Un jour que ces questions s'offraient de nouveau à son esprit, il entra, pour y réfléchir, au Jardin des Plantes. Il savait qu'un des plus sûrs moyens de rencontrer un peu de solitude et de recueillement c'est encore de choisir une promenade publique, la foule ayant plutôt le goût des endroits lassants où il y a de la poussière: les boulevards, les grandes rues, les remparts des places fortes et le tour des fontaines.

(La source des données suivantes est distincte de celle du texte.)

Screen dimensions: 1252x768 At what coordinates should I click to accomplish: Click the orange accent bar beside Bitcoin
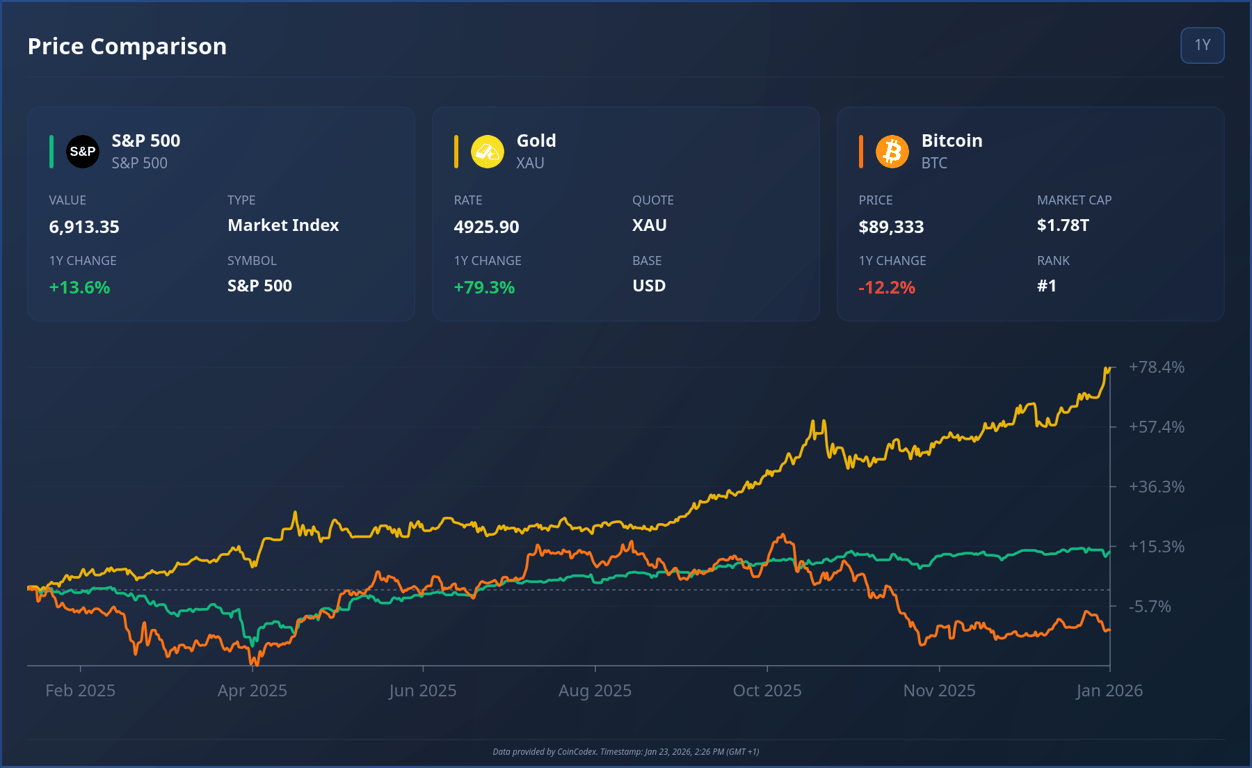[860, 151]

Il entra donc, et descendit l'avenue en pente bordée de platanes, admirant la limpidité de l'air et la profusion d'or que l'automne jette sur le monde. Au bout de l'allée, il y avait plusieurs serres à la file, dont les vitres peintes en blanc, cintrées sur les arceaux de fer, rayonnaient autour d'elles une vraie chaleur d'été. Là, quelques bonnes gens, des habitués, se chauffaient en faisant la sieste. Et, devant eux, marchant d'un pas relevé, Claude aperçut deux promeneurs qu'il reconnut tout de suite, bien qu'ils se présentassent de dos. L'un, gros, court, le geste rond, la voix chaude, était M. Lofficial; l'autre, plus sobre de mouvements, droit et sanglé dans sa redingote, ne pouvait être que le parrain de Thérèse. Ils causaient avec animation, à demi tournés l'un vers l'autre, et l'on devinait, à leur attitude même, au peu d'attention qu'ils accordaient aux rangées d'invalides à gauche, et aux massifs de dahlias à droite, qu'ils arpentaient depuis longtemps ce coin découvert et tiède du jardin.
Claude ne voulut pas reculer, et continua sa route vers eux. Comme ils parlaient à voix haute, bientôt il put saisir des mots.
—Eh bien! non, mon cher monsieur, disait M. de Kérédol, je ne crois plus qu'elle nous quitte, à présent. Elle a l'air tout à fait heureuse au milieu de nous. Si vous l'aviez vue parler de ce concert de demain!...
A ce moment, les deux promeneurs, qui s'étaient arrêtés à l'extrémité de la serre, se retournèrent ensemble, et aperçurent Claude Revel qui allait les dépasser.
M. Lofficial étendit la main.
—Je vous arrête au passage, dit-il. Depuis le temps que je ne vous ai vu!... Vous connaissez mon jeune voisin? ajouta-t-il en s'adressant à M. de Kérédol.
Celui-ci, probablement rassuré par la fuite du temps, qui n'avait amené aucun incident nouveau, répondit:
—J'ai eu le plaisir de rencontrer monsieur, il y a un mois.
—Trente-cinq jours, dit Claude étourdiment.